Vadokliai is a small town in Panevėžys County, in northeastern Lithuania.

Its variant names include Vadoklia, Vadoklių, Vadoklyay, Vadukle (Yiddish), and Wodakle (Polish).

==History==
The earliest mention of Vadokliai can be found in the Livonian Chronicle. 18th century sources mention Vadokliai manor, which was owned by the Belazaras family in 1726. In 1781, the lord of the manor, Anupras Belazaras helped to construct the church of Vadokliai. A primary school of Saulė Society was opened in 1908.

Before the First World War, Vadokliai had a watermill, book bindery, bakery shops and flax processing companies.

In 1919, during the Lithuanian Wars of Independence, fights against the Bolsheviks took place near Vadokliai. Fallen Lithuanian volunteers were interred in the town's cemetery.

During the interwar period, Vadokliai was the centre of valsčius. It had a police station, a healthcare centre and a retirement home. In 1928, a memorial was built to people who died for Lithuania's independence.

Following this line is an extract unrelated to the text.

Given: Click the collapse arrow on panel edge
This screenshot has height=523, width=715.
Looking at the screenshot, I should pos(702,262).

After the Second World War, Lithuanian partisans were active around Vadokliai. There is a memorial stone erected for partisans, who were killed during the anti-Soviet resistance near Vadokliai.

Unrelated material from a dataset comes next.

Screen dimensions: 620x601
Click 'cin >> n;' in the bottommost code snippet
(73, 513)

On October 29, 2006, another monument for Lithuanian partisans was unveiled.

On August 12, 2008, the town's coat of arms was officially accepted by the President of Lithuania.

==Demographics==
The 1970 census listed 401 residents, 1983 census – 716, and the 1987 census listed 593. According to the 2011 census, the town has a population of 519 residents.